--- Recorded information ---
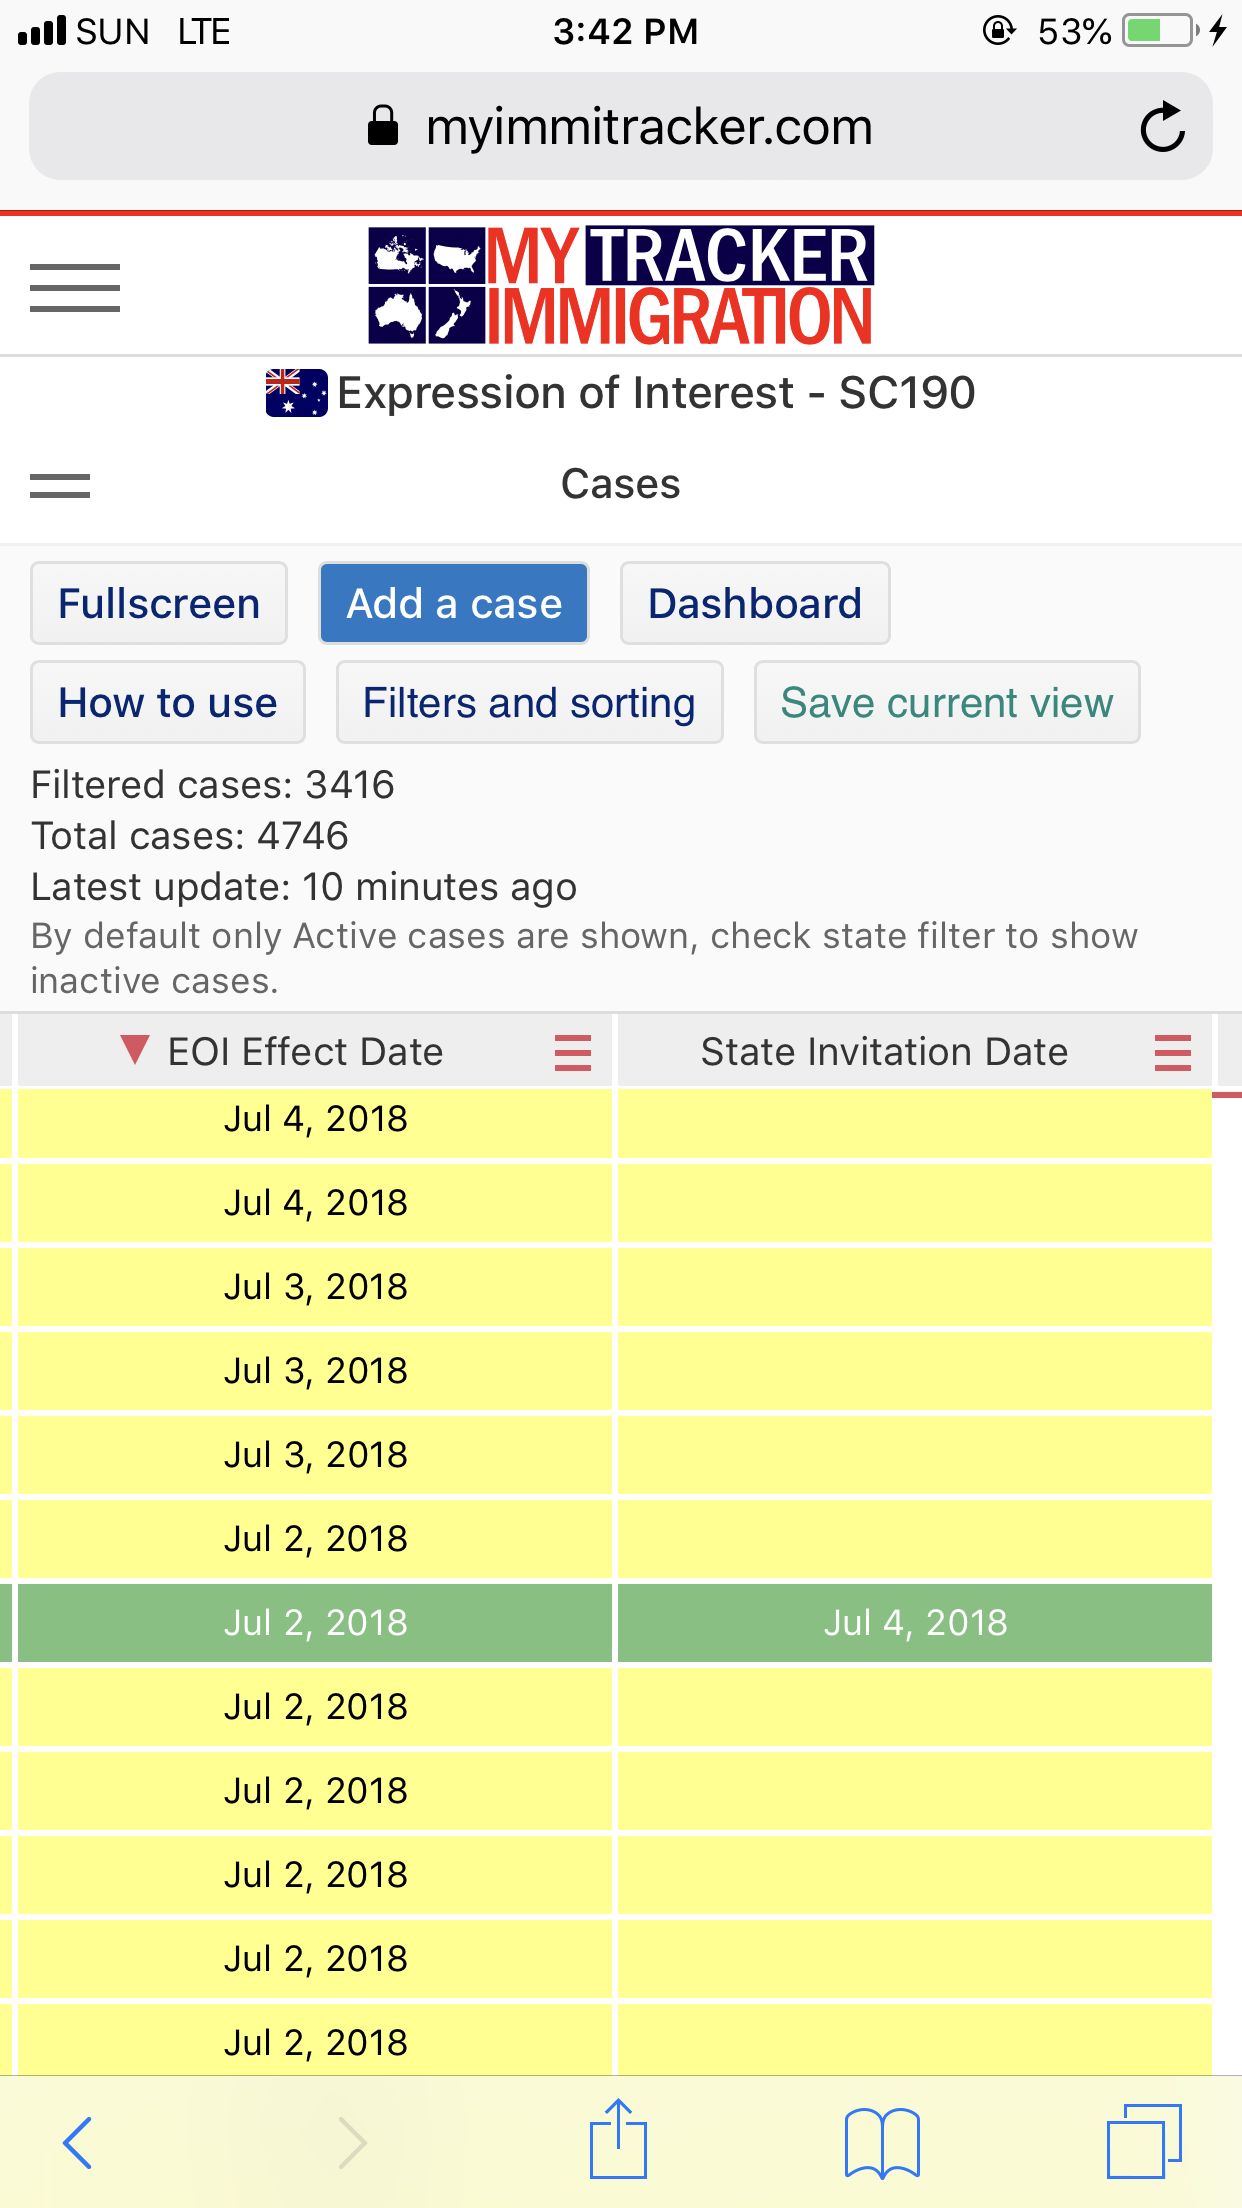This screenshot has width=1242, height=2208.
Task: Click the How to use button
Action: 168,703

--

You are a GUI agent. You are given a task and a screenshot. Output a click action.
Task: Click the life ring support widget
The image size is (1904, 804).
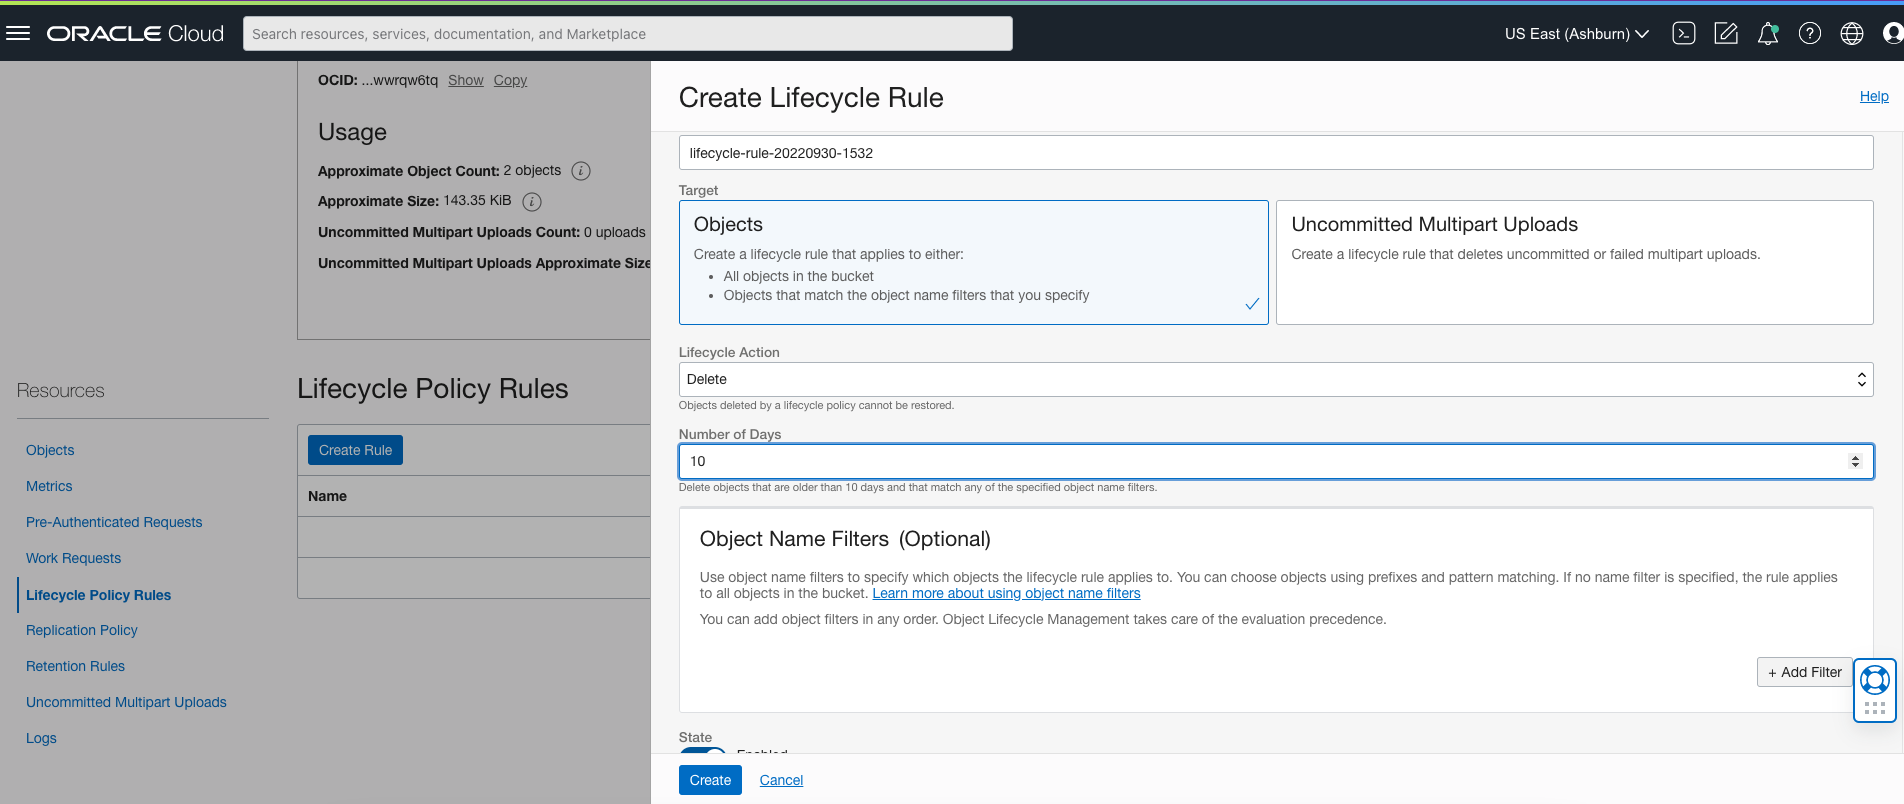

--- What to produce ---
Start at the line that has "This screenshot has width=1242, height=2208." and stop after the line that has "Action: 168,703". Write those lines out again with "How to use" changed to "Help", leaving the picture out and keeping everything else the same.

--- Exercise answer ---
This screenshot has width=1242, height=2208.
Task: Click the Help button
Action: 168,703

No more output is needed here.